Kirk B. Hird

Date of Award


Document Type


Degree Name

Master of Science (MS)


Chemical Engineering


The feasibility of treating slagging gasifier wastewater by physical-chemical means was studied. Pretreatment and treatment flow schemes were developed by using batch and continuous tests. Results were based mainly on wastewater residual total organic carbon (TOC). A treatment facility was designed and economically evaluated.

It was found that slagging gasifier wastewater is treatable by physical-chemical means using activated carbon and chemical oxidation as the two principal treatment steps.
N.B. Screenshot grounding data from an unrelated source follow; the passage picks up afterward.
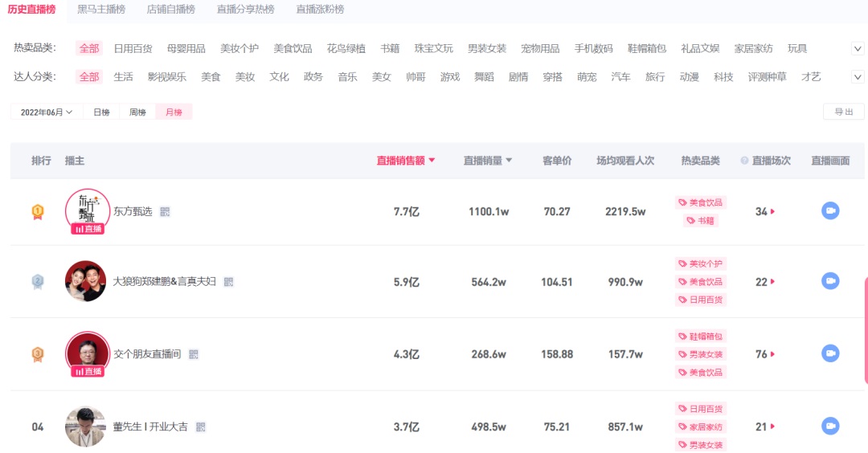Open live video for 董先生 row

click(x=830, y=426)
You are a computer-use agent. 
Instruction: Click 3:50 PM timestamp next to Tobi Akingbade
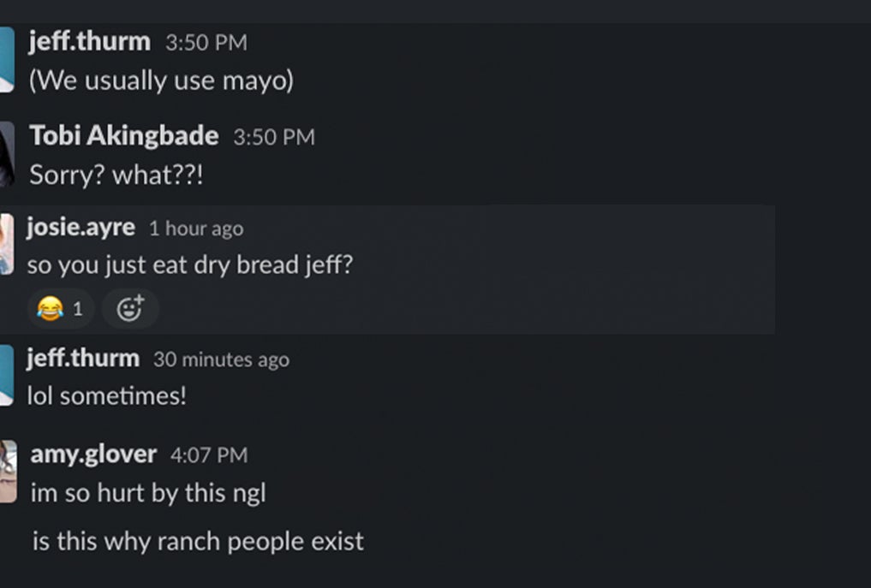273,137
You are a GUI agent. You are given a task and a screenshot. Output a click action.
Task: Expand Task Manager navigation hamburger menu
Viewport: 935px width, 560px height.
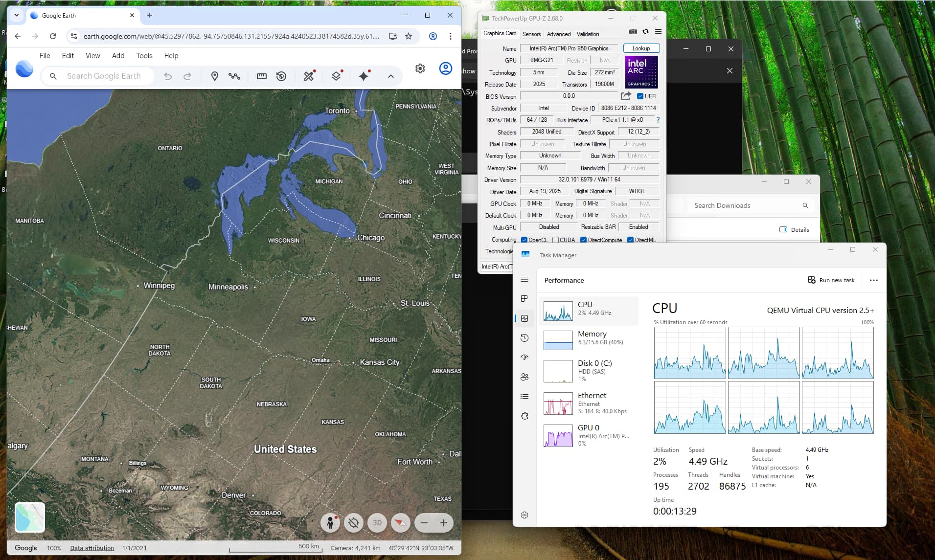(525, 279)
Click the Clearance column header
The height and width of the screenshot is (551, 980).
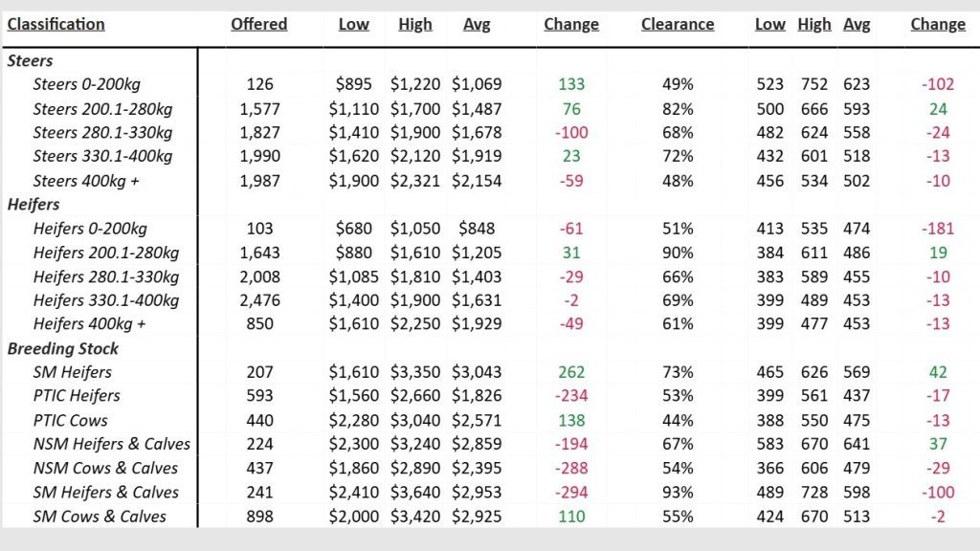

A pretreatment scheme consisting of lime addition, ammonia stripping, and recarbonation-coagu- lation was found to sufficiently purify the raw gasifier liquor so that activated carbon adsorption and chemical oxidation could be applied as secondary and tertiary treatment.

Oxidants found to be ineffective were: chlorine, sodium hypochlorite, hydrogen peroxide, and potassium permanganate. Ozone and bromine chloride were determined to be capable of oxidizing gasifier wastewater although bromine chloride oxidation seems to be more economical.

LCK activated carbon, manufactured by Union Carbide, proved to be the preferred granular carbon for slagging gasifier liquor treatment.

A total capital investment of approximately $14,748,000 can be expected for a facility capable of purifying pretreated wastewater produced from a slagging gasification plant having a large enough3 gas output to produce 250 million standard ft^3/day of methane. Annual operating costs are estimated to be $7,413,000, i.e., $10.75 per 1000 gallons of pretreated liquor.